Autologous mesenchymal stem cells produce reverse remodelling in chronic ischaemic cardiomyopathy

• Published in: European heart journal Vol. 30; no. 22; pp. 2722 - 2732
• Main Authors: Schuleri, Karl H., Feigenbaum, Gary S., Centola, Marco, Weiss, Eric S., Zimmet, Jeffrey M., Turney, Jennifer, Kellner, Joshua, Zviman, Menekhem M., Hatzistergos, Konstantinos E., Detrick, Barbara, Conte, John V., McNiece, Ian, Steenbergen, Charles, Lardo, Albert C., Hare, Joshua M.
• Format: Journal Article
• Language: English
• Published: Oxford Oxford University Press 01.11.2009
• Subjects: Animals; Balloon Occlusion; Biological and medical sciences; Biomarkers - metabolism; Cardiology.
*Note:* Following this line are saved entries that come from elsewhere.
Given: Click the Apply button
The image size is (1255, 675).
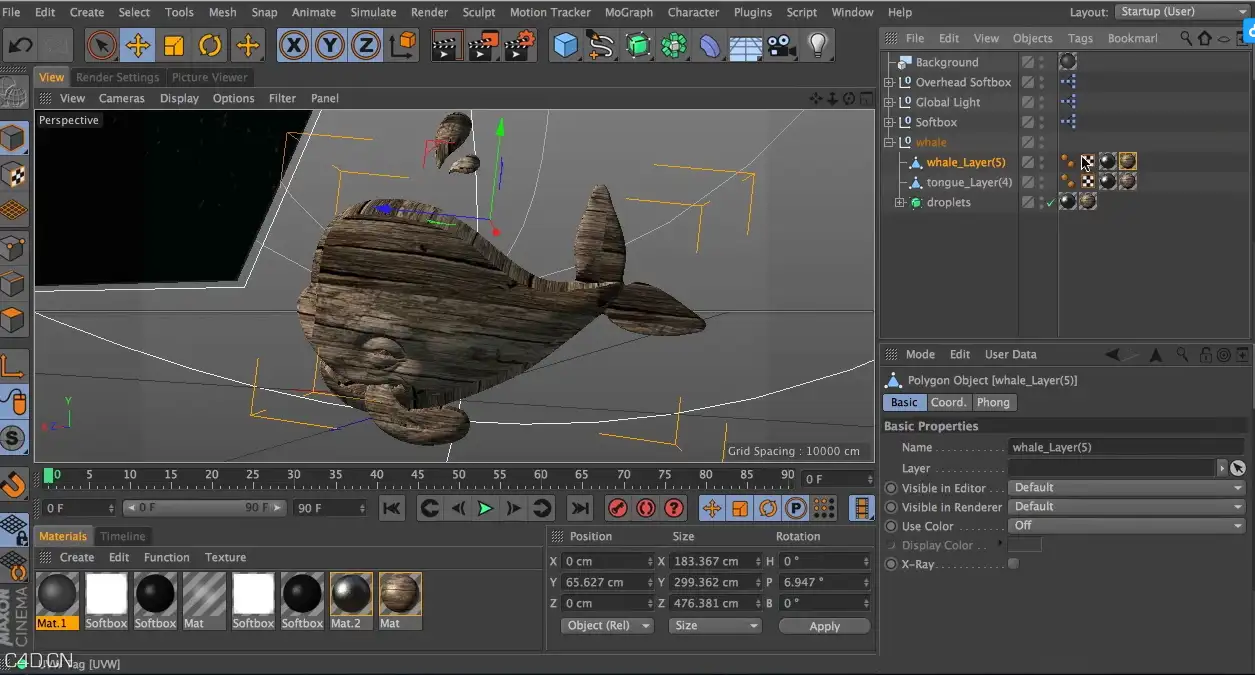Looking at the screenshot, I should (824, 626).
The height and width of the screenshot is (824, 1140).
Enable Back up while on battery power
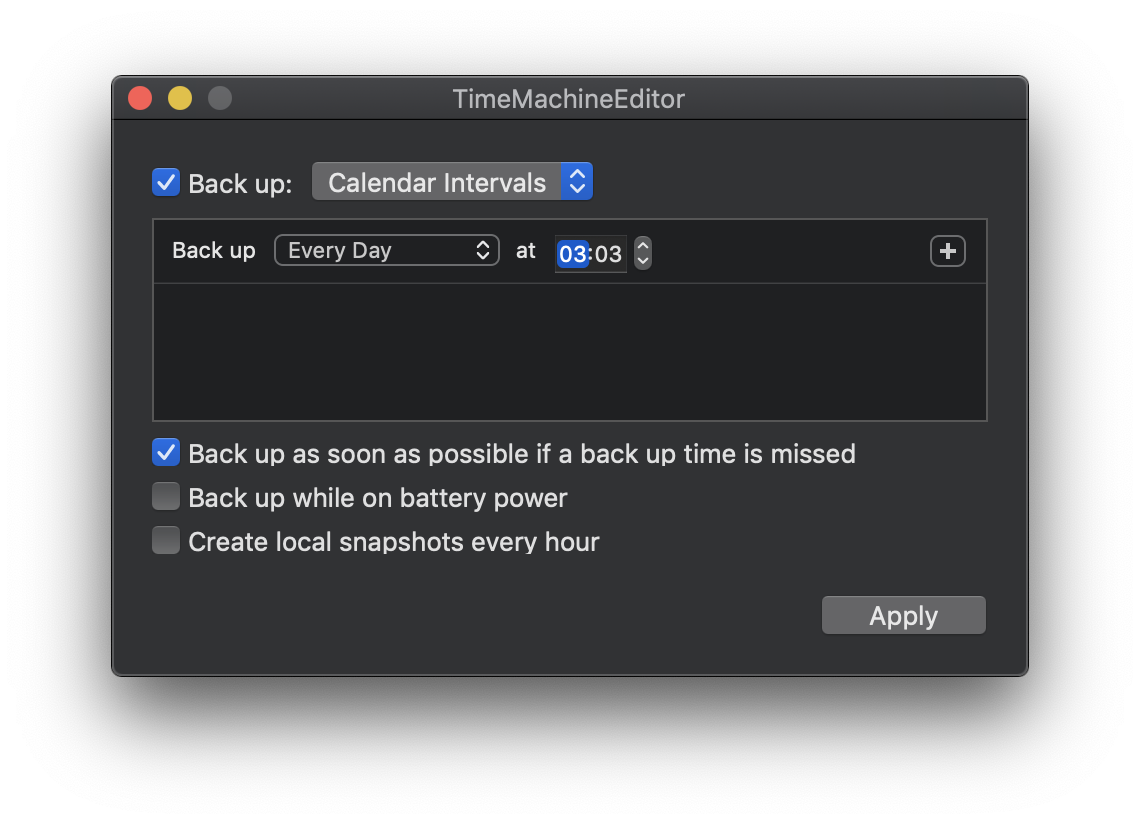[x=165, y=496]
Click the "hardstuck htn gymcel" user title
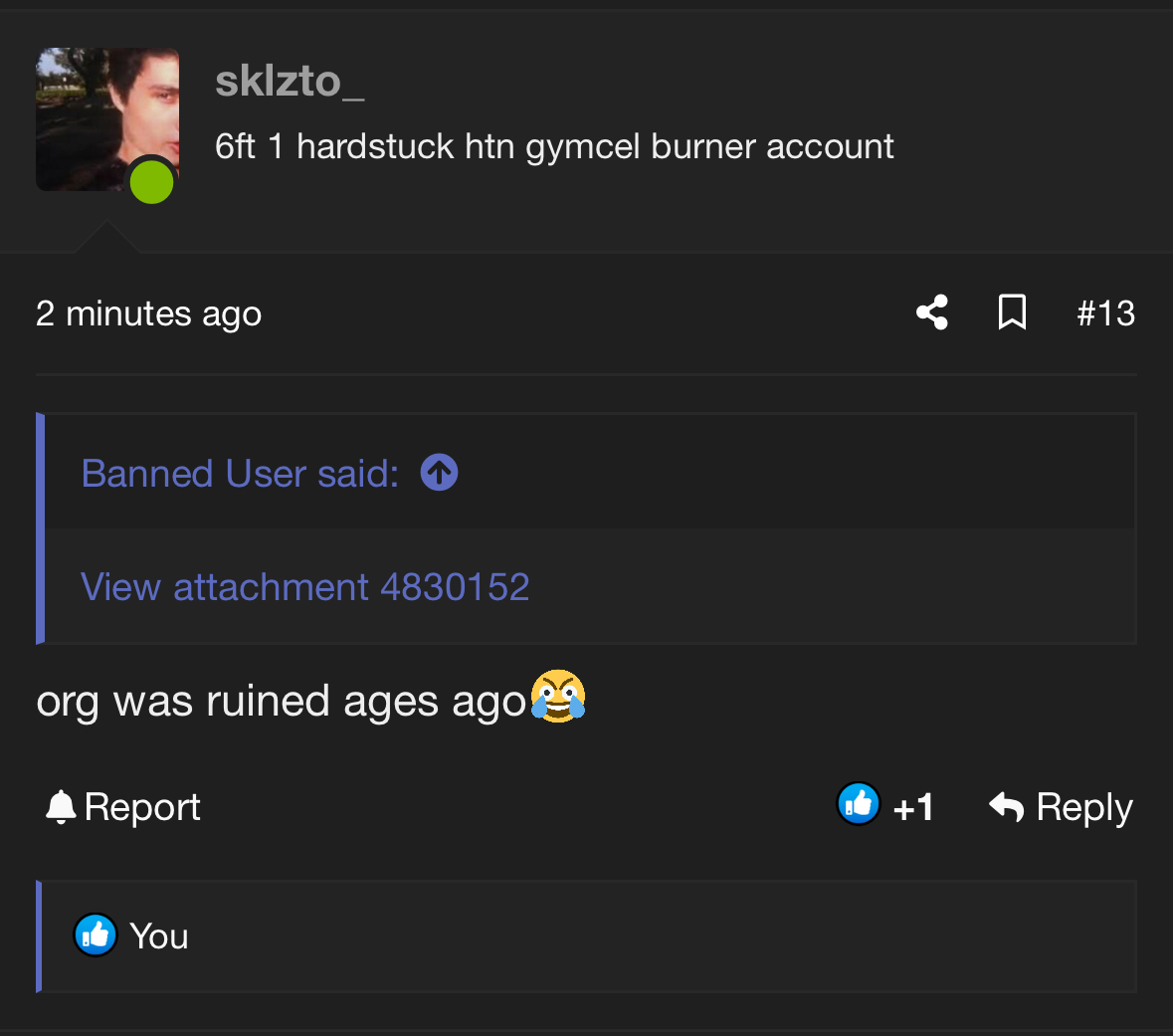 click(x=554, y=146)
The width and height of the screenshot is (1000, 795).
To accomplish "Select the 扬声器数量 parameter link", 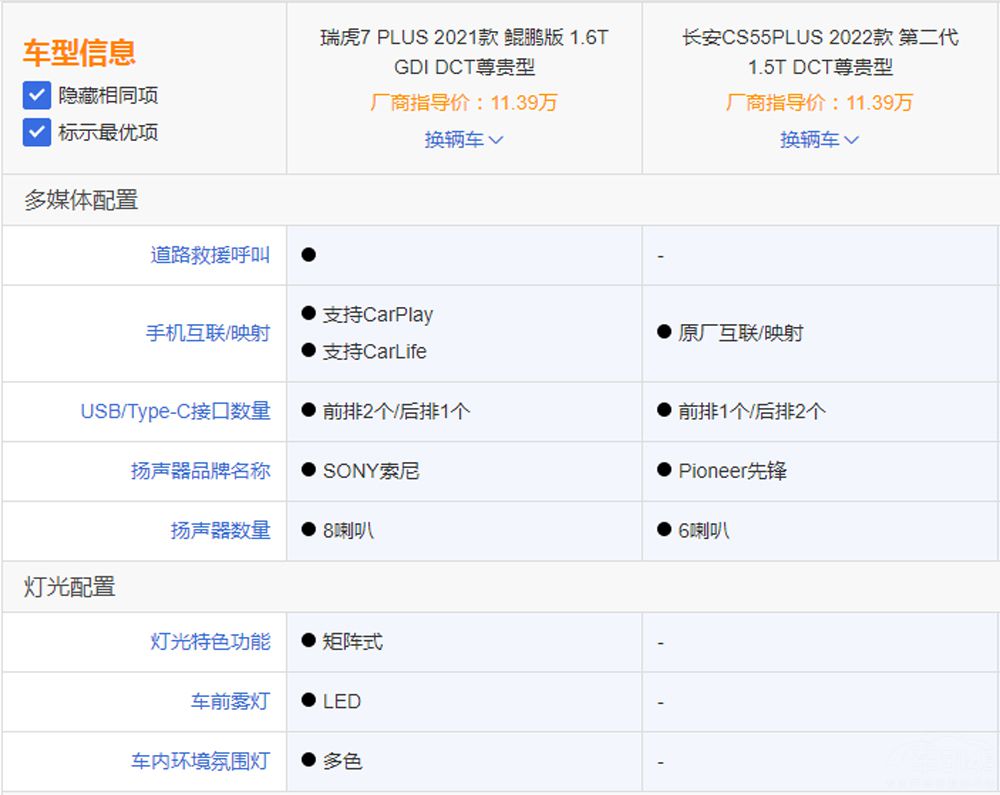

Vascular system; Clinical Research; Coronary heart disease; Cytokines - metabolism; Double-Blind Method; Female; Heart; Heart Failure - etiology; Heart Failure - pathology; Heart Failure - therapy; Magnetic Resonance Angiography; Magnetic resonance imaging; Medical sciences; Mesenchymal Stem Cell Transplantation - methods; Mesenchymal stem cells; Myocardial Contraction; Myocardial infarction; Myocardial Infarction - pathology; Myocardial Infarction - therapy; Myocardial Reperfusion; Myocardial Reperfusion Injury - etiology; Myocardial Reperfusion Injury - pathology; Myocardial Reperfusion Injury - therapy; Myocarditis - blood; Myocarditis. Cardiomyopathies; Random Allocation; Remodelling; Swine; Transplantation, Autologous; Ventricular Dysfunction, Left - pathology; Ventricular Dysfunction, Left - therapy; Ventricular Remodeling; Myocardial infarction; Remodelling; Magnetic resonance imaging; Mesenchymal stem cells; Cardiomyopathy; Stem cell; Cardiovascular disease; Coronary heart disease; Myocardial disease; Nuclear magnetic resonance imaging; Autograft; Chronic; Ischemia; Graft; Medical imagery; Circulatory system; Cardiology
• ISSN: 0195-668X; 1522-9645
• DOI: 10.1093/eurheartj/ehp265

Aims The ability of mesenchymal stem cells (MSCs) to heal the chronically injured heart remains controversial. Here we tested the hypothesis that autologous MSCs can be safely injected into a chronic myocardial infarct scar, reduce its size, and improve ventricular function. Methods and results Female adult Göttingen swine (n = 15) underwent left anterior descending coronary artery balloon occlusion to create reproducible ischaemia–reperfusion infarctions. Bone-marrow-derived MSCs were isolated and expanded from each animal. Twelve weeks post-myocardial infarction (MI), animals were randomized to receive surgical injection of either phosphate buffered saline (placebo, n = 6), 20 million (low dose, n = 3), or 200 million (high dose, n = 6) autologous MSCs in the infarct and border zone. Injections were administered to the beating heart via left anterior thoracotomy. Serial cardiac magnetic resonance imaging was performed to evaluate infarct size, myocardial blood flow (MBF), and left ventricular (LV) function. There was no difference in mortality, post-injection arrhythmias, cardiac enzyme release, or systemic inflammatory markers between groups. Whereas MI size remained constant in placebo and exhibited a trend towards reduction in low dose, high-dose MSC therapy reduced infarct size from 18.2 ± 0.9 to 14.4 ± 1.0% (P = 0.02) of LV mass. In addition, both low and high-dose treatments increased regional contractility and MBF in both infarct and border zones. Ectopic tissue formation was not observed with MSCs. Conclusion Together these data demonstrate that autologous MSCs can be safely delivered in an adult heart failure model, producing substantial structural and functional reverse remodelling. These findings demonstrate the safety and efficacy of autologous MSC therapy and support clinical trials of MSC therapy in patients with chronic ischaemic cardiomyopathy.